AIM OF THE TASK =
From first line to last, write out the data precisely as shown.

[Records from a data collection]
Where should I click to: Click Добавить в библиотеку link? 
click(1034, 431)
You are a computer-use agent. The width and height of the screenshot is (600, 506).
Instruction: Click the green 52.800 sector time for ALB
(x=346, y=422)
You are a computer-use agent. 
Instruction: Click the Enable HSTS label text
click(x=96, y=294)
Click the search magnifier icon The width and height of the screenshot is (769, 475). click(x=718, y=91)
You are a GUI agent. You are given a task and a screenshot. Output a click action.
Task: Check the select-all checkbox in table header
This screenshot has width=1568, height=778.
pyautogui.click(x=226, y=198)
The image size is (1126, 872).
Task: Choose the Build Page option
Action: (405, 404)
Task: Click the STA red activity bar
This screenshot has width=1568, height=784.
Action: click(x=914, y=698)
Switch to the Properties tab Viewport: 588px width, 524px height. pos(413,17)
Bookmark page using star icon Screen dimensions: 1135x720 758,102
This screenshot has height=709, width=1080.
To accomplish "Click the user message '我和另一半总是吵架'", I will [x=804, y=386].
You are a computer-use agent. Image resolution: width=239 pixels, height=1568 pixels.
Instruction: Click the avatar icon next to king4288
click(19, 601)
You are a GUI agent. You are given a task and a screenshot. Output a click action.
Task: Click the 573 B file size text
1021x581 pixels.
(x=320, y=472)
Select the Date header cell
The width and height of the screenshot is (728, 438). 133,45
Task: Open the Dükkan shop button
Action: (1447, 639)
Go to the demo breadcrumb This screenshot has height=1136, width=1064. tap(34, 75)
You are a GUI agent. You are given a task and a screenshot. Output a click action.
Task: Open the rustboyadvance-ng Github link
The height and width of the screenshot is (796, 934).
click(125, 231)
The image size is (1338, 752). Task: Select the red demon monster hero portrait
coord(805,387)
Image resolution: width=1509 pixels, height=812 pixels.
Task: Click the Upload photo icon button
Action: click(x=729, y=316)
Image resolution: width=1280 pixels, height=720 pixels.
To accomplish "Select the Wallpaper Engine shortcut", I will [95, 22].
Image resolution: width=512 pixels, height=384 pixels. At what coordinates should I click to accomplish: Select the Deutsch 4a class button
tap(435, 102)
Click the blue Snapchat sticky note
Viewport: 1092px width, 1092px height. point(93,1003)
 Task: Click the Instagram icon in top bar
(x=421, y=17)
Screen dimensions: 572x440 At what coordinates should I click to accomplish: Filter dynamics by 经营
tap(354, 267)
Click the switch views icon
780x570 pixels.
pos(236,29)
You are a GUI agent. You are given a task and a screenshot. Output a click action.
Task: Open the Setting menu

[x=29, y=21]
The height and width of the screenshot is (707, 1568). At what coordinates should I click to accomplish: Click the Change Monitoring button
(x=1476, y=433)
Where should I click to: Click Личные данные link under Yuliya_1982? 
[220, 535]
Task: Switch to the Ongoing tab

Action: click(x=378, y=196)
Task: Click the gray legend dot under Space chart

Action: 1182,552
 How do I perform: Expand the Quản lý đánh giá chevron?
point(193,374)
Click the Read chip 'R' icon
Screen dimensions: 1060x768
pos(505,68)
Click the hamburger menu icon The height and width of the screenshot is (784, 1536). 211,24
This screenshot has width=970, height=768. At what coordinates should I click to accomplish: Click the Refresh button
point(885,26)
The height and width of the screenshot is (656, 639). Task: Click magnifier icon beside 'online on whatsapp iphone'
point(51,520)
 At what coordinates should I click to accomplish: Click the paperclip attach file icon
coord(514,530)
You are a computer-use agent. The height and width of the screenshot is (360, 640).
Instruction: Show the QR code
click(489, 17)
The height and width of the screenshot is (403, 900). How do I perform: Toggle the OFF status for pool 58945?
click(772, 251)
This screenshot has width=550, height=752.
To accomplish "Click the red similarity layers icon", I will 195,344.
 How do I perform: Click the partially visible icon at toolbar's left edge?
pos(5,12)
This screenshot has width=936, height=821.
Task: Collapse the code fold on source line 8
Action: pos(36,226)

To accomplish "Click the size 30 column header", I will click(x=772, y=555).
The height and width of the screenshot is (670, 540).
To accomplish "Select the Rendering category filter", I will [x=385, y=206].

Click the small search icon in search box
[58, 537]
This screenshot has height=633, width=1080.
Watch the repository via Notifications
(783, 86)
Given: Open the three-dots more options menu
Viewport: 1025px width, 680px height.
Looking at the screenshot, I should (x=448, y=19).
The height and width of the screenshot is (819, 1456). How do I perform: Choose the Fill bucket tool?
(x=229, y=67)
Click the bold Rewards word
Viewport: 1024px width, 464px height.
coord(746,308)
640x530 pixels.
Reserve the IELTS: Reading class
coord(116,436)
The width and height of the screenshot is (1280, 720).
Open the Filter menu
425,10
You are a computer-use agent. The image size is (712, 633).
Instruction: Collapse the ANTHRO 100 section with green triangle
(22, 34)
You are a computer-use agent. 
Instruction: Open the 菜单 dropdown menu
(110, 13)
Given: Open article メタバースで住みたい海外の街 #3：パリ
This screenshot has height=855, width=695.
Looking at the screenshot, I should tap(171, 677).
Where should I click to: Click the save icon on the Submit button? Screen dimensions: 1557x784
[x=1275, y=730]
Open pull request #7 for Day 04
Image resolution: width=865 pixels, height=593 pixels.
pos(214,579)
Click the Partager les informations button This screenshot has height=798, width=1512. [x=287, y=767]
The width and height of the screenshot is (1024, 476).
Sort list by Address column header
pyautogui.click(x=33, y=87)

TASK OUTPUT =
Where should I click to: Click Добавить в библиотеку link? 
click(1034, 431)
You are a computer-use agent. The width and height of the screenshot is (600, 506).
Instruction: Click the green 52.800 sector time for ALB
(x=346, y=422)
You are a computer-use agent. 
Instruction: Click the Enable HSTS label text
click(x=96, y=294)
Click the search magnifier icon The width and height of the screenshot is (769, 475). click(x=718, y=91)
You are a GUI agent. You are given a task and a screenshot. Output a click action.
Task: Check the select-all checkbox in table header
This screenshot has width=1568, height=778.
pyautogui.click(x=226, y=198)
The image size is (1126, 872).
Task: Choose the Build Page option
Action: (405, 404)
Task: Click the STA red activity bar
This screenshot has width=1568, height=784.
Action: click(x=914, y=698)
Switch to the Properties tab Viewport: 588px width, 524px height. pos(413,17)
Bookmark page using star icon Screen dimensions: 1135x720 758,102
This screenshot has height=709, width=1080.
To accomplish "Click the user message '我和另一半总是吵架'", I will [x=804, y=386].
You are a computer-use agent. Image resolution: width=239 pixels, height=1568 pixels.
Instruction: Click the avatar icon next to king4288
click(19, 601)
You are a GUI agent. You are given a task and a screenshot. Output a click action.
Task: Click the 573 B file size text
1021x581 pixels.
(x=320, y=472)
Select the Date header cell
The width and height of the screenshot is (728, 438). 133,45
Task: Open the Dükkan shop button
Action: (1447, 639)
Go to the demo breadcrumb This screenshot has height=1136, width=1064. tap(34, 75)
You are a GUI agent. You are given a task and a screenshot. Output a click action.
Task: Open the rustboyadvance-ng Github link
The height and width of the screenshot is (796, 934).
click(125, 231)
The image size is (1338, 752). Task: Select the red demon monster hero portrait
coord(805,387)
Image resolution: width=1509 pixels, height=812 pixels.
Task: Click the Upload photo icon button
Action: click(x=729, y=316)
Image resolution: width=1280 pixels, height=720 pixels.
To accomplish "Select the Wallpaper Engine shortcut", I will [95, 22].
Image resolution: width=512 pixels, height=384 pixels. At what coordinates should I click to accomplish: Select the Deutsch 4a class button
tap(435, 102)
Click the blue Snapchat sticky note
Viewport: 1092px width, 1092px height. point(93,1003)
 Task: Click the Instagram icon in top bar
(x=421, y=17)
Screen dimensions: 572x440 At what coordinates should I click to accomplish: Filter dynamics by 经营
tap(354, 267)
Click the switch views icon
780x570 pixels.
pos(236,29)
You are a GUI agent. You are given a task and a screenshot. Output a click action.
Task: Open the Setting menu

[x=29, y=21]
The height and width of the screenshot is (707, 1568). At what coordinates should I click to accomplish: Click the Change Monitoring button
(x=1476, y=433)
Where should I click to: Click Личные данные link under Yuliya_1982? 
[220, 535]
Task: Switch to the Ongoing tab

Action: click(x=378, y=196)
Task: Click the gray legend dot under Space chart

Action: 1182,552
 How do I perform: Expand the Quản lý đánh giá chevron?
point(193,374)
Click the Read chip 'R' icon
Screen dimensions: 1060x768
pos(505,68)
Click the hamburger menu icon The height and width of the screenshot is (784, 1536). 211,24
This screenshot has width=970, height=768. At what coordinates should I click to accomplish: Click the Refresh button
point(885,26)
The height and width of the screenshot is (656, 639). Task: Click magnifier icon beside 'online on whatsapp iphone'
point(51,520)
 At what coordinates should I click to accomplish: Click the paperclip attach file icon
coord(514,530)
You are a computer-use agent. The height and width of the screenshot is (360, 640).
Instruction: Show the QR code
click(489, 17)
The height and width of the screenshot is (403, 900). How do I perform: Toggle the OFF status for pool 58945?
click(772, 251)
This screenshot has width=550, height=752.
To accomplish "Click the red similarity layers icon", I will 195,344.
 How do I perform: Click the partially visible icon at toolbar's left edge?
pos(5,12)
This screenshot has width=936, height=821.
Task: Collapse the code fold on source line 8
Action: pos(36,226)

To accomplish "Click the size 30 column header", I will click(x=772, y=555).
The height and width of the screenshot is (670, 540).
To accomplish "Select the Rendering category filter", I will [x=385, y=206].

Click the small search icon in search box
[58, 537]
This screenshot has height=633, width=1080.
Watch the repository via Notifications
(783, 86)
Given: Open the three-dots more options menu
Viewport: 1025px width, 680px height.
Looking at the screenshot, I should (x=448, y=19).
The height and width of the screenshot is (819, 1456). How do I perform: Choose the Fill bucket tool?
(x=229, y=67)
Click the bold Rewards word
Viewport: 1024px width, 464px height.
coord(746,308)
640x530 pixels.
Reserve the IELTS: Reading class
coord(116,436)
The width and height of the screenshot is (1280, 720).
Open the Filter menu
425,10
You are a computer-use agent. The image size is (712, 633).
Instruction: Collapse the ANTHRO 100 section with green triangle
(22, 34)
You are a computer-use agent. 
Instruction: Open the 菜单 dropdown menu
(110, 13)
Given: Open article メタバースで住みたい海外の街 #3：パリ
This screenshot has height=855, width=695.
Looking at the screenshot, I should tap(171, 677).
Where should I click to: Click the save icon on the Submit button? Screen dimensions: 1557x784
[x=1275, y=730]
Open pull request #7 for Day 04
Image resolution: width=865 pixels, height=593 pixels.
pos(214,579)
Click the Partager les informations button This screenshot has height=798, width=1512. [x=287, y=767]
The width and height of the screenshot is (1024, 476).
Sort list by Address column header
pyautogui.click(x=33, y=87)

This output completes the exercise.